Extracted text:
━━━━━━

4.16 OMAP serial transmit corruption?

Russell King - ARM Linux linux at armlinux.org.uk
Wed Apr 18 05:47:25 PDT 2018


On Wed, Apr 18, 2018 at 12:00:33PM +0100, Russell King - ARM Linux wrote:
> On Wed, Apr 18, 2018 at 12:27:02PM +0200, Michael Nazzareno Trimarchi wrote:
> > Hi
> > 
> > On Wed, Apr 18, 2018 at 11:59 AM, Russell King - ARM Linux
> > <linux at armlinux.org.uk> wrote:
> > > On Wed, Apr 18, 2018 at 02:41:43PM +0530, Vignesh R wrote:
> > >>
> > >>
> > >> On Tuesday 17 April 2018 02:50 PM, Vignesh R wrote:
> > >> >
> > >> >
> > >> > On Monday 16 April 2018 09:15 PM, Tony Lindgren wrote:
> > >> >> * Russell King - ARM Linux <linux at armlinux.org.uk> [180416 15:19]:
> > >> >>> Hi,
> > >> >>>
> > >> >>> I'm not entirely sure what's going on, but I see corrupted characters
> > >> >>> with the serial console on the OMAP4430 SDP board.  During boot,
> > >> >>> everything seems fine, the problem appears to be userspace output.
> > >> >>>
> > >> >>> For example, if I edit a file, then quit vi:
> > >> >>>
> > >> >>> :q■■%■■B■■Z■root at omap-4430sdp:~#
> > >> >>
> > >> >> I don't think I've seen that one. What I've seen few times is
> > >> >> typing a key on the serial console echoing back the previous
> > >> >> character typed while the new character won't get displayed
> > >> >> until hitting keyboard again. Only rebooting the device seems
> > >> >> to solve this. This is with 4430 ES2.3 revision.
> > >> >>
> > >> >> I wonder if we're missing some parts of errata i202 handling
> > >> >> in omap_8250_mdr1_errataset()?
> > >> >>
> > >>
> > >> I wonder if the extra read of MDR1 register at the beginning of
> > >> omap_8250_mdr1_errataset() compared to omap-serial is the issue.
> > >> errata i202 says access to MDR1 can cause data corruption.
> > >> Assuming both reads and writes can cause glitch then, that read
> > >> is not following advisory:
> > >>
> > >> I don't have SDP board so, could you verify if below diff helps:
> > >>
> > >>
> > >> diff --git a/drivers/tty/serial/8250/8250_omap.c b/drivers/tty/serial/8250/8250_omap.c
> > >> index 6aaa84355fd1..8ab9d0a1b1eb 100644
> > >> --- a/drivers/tty/serial/8250/8250_omap.c
> > >> +++ b/drivers/tty/serial/8250/8250_omap.c
> > >> @@ -163,11 +163,6 @@ static void omap_8250_mdr1_errataset(struct uart_8250_port *up,
> > >>                                      struct omap8250_priv *priv)
> > >>  {
> > >>         u8 timeout = 255;
> > >> -       u8 old_mdr1;
> > >> -
> > >> -       old_mdr1 = serial_in(up, UART_OMAP_MDR1);
> > >> -       if (old_mdr1 == priv->mdr1)
> > >> -               return;
> > >>
> > >>         serial_out(up, UART_OMAP_MDR1, priv->mdr1);
> > >>         udelay(2);
> > >
> > > That doesn't appear to help.

━━━━━━

Extracted data:
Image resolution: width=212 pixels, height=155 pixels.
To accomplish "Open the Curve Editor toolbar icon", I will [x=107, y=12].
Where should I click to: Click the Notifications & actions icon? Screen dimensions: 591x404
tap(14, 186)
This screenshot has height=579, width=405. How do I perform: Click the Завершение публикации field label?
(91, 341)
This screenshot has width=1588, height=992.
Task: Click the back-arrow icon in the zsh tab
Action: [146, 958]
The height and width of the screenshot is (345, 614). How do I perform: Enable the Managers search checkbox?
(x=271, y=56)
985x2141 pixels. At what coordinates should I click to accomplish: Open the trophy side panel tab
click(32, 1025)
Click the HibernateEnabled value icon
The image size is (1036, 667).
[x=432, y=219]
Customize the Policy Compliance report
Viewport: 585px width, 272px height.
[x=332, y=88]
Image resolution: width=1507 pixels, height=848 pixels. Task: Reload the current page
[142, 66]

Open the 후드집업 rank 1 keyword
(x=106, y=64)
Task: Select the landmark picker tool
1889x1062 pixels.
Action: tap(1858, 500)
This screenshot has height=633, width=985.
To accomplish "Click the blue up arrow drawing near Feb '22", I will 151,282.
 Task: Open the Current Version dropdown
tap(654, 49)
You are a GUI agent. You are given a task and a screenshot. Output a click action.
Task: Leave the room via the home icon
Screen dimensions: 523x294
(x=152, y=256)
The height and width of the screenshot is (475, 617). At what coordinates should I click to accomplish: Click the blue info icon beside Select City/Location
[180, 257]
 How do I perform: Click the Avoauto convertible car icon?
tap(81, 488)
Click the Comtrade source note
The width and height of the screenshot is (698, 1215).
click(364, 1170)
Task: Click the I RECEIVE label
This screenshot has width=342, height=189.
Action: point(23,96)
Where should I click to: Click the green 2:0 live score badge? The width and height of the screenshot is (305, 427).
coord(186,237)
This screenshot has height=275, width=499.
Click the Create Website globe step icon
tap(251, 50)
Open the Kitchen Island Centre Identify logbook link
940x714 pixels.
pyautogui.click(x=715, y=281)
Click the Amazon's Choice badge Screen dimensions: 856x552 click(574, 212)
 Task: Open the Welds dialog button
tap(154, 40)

━━━━━━

List of tasks:
**A.** List every person named in the OMAP serial corruption thread as writing one of its messages.
**B.** Continue the OMAP serial corruption thread after its last line.

Per-task answers:
**A.**
Russell King - ARM Linux
Michael Nazzareno Trimarchi
Vignesh R
Tony Lindgren

**B.**
> > >
> > > Looking at the bitstream and comparing what should have been sent with
> > > what was sent, there appears to be some correlation between the two.
> > > It looks like the FTDI is not properly synchronised to the bitstream
> > > coming from the OMAP4430.
> > >
> > > Setting two stop bits on both ends (OMAP4430 and FTDI) appears to
> > > improve the issue, but not completely solve it.
> > 
> > Are you sure about clock error above some tollerance?
> 
> No idea at the moment.  Looking at the bitstream with a scope is the
> next step, but it's not easy to do that with just two hands.  I also
> need to find some way to trigger it reliably.
> 
> Another cause could be that the UART pin is being held high/low for
> some reason (maybe a pinmux problem.)
> 
> Another interesting observation is that if I login over the network and
> then do:
> 
> 	while :; do :; done &
> 	while :; do :; done &
> 
> to occupy both CPUs, and then do:
> 
> 	dmesg | less
> 
> on the console, the problem goes away.  If I only do one while loop,
> the problem is present, but the corruption looks like it happens at a
> different point in the serial stream.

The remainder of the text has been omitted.